Avukat Saatçıoğlu, Terörle Mücadele Yasası'nda AB uyum yasaları çerçevesinde çeşitli dönemlerde yapılan, 'eleştiri sınırlarını aşmayan görüşlerin terör propagandası sayılamayacağı' yönündeki düzenlemelerine rağmen, uygulamanın halen devam ettiğini belirterek, bu kanun maddesi ile yapılan yargılamalarda söz konusu düzenlemeye uyulmadığını sözlerine ekledi.
'Gazeteci ve yazar duyarlılığı ile paylaşım yaptım'
Gazeteci Ruhi Karadağ da, mahkemede yaptığı savunmasında, dava dosyasına konulan tüm paylaşımlarının haber, sinema, genel olarak da yazın ve düşün dünyasına ait olduğunu, bunları gazeteci ve yazar duyarlılığı ile paylaştığını belirterek, 'Yaptığım sinema filminin afişi bile suç dosyasına eklenmiş. Yazdığım kitap medya dünyasında haber olarak kullanılmış. Paylaştığım için yine suç dosyasına eklenmiş. Çeşitli anı-gezi fotoğraflarım yine suç dosyasına eklenmiş. Bir gazeteci ve bir yönetmen olarak onlarca ödül aldım. Ulusal ve uluslararası ödül almış 'Simurg' filmi afişinin suç delili olarak kullanılması yada paylaşımlarımda kullanılan gazete haberlerinin dosyada 'suç' olarak sunulması çok düşündürücüdür ve üzücüdür' dedi.

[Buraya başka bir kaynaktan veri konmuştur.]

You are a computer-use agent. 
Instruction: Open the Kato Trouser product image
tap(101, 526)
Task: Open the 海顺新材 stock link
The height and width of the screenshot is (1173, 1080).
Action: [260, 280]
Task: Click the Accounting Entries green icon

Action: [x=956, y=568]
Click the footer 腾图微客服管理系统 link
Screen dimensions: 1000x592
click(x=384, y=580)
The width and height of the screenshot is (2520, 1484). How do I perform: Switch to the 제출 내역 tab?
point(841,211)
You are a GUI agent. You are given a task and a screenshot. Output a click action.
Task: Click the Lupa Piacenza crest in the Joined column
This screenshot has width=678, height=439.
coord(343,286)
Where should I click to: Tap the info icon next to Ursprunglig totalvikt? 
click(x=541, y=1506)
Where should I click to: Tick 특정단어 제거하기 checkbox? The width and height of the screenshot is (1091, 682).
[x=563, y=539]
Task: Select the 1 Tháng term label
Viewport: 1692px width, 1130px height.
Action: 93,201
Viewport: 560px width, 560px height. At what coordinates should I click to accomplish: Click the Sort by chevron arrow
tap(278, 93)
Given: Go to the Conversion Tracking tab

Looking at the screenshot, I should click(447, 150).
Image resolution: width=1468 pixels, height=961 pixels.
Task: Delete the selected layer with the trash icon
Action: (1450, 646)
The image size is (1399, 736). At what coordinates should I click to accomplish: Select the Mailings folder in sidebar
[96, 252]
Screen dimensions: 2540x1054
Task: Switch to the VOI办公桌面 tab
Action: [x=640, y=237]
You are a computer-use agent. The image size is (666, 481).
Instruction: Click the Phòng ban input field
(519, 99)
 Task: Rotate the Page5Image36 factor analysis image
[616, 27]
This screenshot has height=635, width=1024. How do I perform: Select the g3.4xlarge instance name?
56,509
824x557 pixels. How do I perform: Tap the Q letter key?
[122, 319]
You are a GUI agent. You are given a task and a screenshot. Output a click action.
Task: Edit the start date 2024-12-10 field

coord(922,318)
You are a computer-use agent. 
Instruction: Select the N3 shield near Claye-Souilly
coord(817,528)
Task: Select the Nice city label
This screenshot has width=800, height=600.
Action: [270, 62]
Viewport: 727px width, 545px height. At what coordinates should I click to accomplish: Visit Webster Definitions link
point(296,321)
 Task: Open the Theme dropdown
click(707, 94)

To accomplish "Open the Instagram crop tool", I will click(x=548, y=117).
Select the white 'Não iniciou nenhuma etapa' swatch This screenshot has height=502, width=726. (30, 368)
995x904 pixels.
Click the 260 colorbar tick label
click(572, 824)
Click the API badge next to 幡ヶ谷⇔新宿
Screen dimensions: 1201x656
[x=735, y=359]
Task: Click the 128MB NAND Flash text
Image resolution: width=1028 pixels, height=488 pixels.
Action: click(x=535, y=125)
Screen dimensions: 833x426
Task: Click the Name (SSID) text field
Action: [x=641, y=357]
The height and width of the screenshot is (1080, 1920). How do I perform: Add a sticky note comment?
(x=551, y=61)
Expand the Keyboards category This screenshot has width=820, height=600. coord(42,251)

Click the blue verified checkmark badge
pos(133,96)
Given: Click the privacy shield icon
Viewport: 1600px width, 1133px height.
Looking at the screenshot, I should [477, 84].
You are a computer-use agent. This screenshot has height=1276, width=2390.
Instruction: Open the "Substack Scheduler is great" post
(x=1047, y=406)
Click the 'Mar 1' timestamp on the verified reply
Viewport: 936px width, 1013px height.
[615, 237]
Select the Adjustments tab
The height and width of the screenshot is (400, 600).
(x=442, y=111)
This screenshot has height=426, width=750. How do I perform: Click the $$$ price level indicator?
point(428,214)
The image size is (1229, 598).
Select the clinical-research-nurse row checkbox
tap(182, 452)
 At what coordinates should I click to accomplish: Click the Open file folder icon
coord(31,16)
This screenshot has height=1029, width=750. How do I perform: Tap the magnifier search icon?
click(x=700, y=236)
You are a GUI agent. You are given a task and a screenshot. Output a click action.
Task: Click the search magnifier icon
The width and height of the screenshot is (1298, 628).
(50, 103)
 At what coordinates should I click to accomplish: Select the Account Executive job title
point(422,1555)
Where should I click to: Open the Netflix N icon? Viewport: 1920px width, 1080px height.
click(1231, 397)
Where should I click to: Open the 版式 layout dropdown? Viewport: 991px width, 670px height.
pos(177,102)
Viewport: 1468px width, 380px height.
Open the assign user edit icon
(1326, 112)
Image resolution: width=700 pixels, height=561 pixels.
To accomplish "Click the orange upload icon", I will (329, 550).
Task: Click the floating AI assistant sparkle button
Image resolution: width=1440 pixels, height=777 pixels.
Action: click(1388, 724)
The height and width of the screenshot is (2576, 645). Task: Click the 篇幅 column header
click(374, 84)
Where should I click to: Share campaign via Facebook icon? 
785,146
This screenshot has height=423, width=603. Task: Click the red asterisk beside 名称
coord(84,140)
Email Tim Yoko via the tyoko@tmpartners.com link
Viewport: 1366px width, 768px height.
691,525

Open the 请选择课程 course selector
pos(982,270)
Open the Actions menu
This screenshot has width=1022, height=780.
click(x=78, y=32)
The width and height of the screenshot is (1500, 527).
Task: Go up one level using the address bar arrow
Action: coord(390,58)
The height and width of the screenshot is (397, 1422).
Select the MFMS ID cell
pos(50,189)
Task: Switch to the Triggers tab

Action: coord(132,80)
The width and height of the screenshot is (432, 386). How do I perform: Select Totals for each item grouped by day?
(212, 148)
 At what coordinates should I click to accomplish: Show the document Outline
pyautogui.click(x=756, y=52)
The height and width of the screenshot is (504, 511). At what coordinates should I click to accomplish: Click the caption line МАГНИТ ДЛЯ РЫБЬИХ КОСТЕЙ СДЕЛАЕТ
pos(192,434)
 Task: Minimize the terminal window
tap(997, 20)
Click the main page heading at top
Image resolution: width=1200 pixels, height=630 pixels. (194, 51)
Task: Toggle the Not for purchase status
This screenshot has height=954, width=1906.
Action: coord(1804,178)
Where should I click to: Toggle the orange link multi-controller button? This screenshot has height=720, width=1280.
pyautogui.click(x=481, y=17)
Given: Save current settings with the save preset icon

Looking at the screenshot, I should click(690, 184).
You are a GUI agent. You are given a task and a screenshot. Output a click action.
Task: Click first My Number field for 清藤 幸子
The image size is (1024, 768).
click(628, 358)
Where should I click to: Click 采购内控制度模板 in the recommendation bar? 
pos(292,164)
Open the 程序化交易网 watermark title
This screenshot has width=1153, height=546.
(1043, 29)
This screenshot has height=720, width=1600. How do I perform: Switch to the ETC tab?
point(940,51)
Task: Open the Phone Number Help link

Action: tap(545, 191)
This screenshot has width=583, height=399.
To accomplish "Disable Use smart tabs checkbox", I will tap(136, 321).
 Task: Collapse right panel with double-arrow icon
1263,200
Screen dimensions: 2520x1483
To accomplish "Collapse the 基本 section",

Ziyaretine geldiği annesi vefat etti
Bu arada, hastalığında onu görmek için Londra’dan İstanbul’a gelirken havaalanında gözaltına alınan ve yapılan ilk duruşmada ceza alan Ruhi Karadağ’ın annesi Fatey Karadağ ise bugün hastalığı nedeniyle yaşamını yitirdi. Fatey Karadağ’ın cenazesi bugün Kahramanmaraş’ın Pazarcık il ilçesinde toprağa verildi.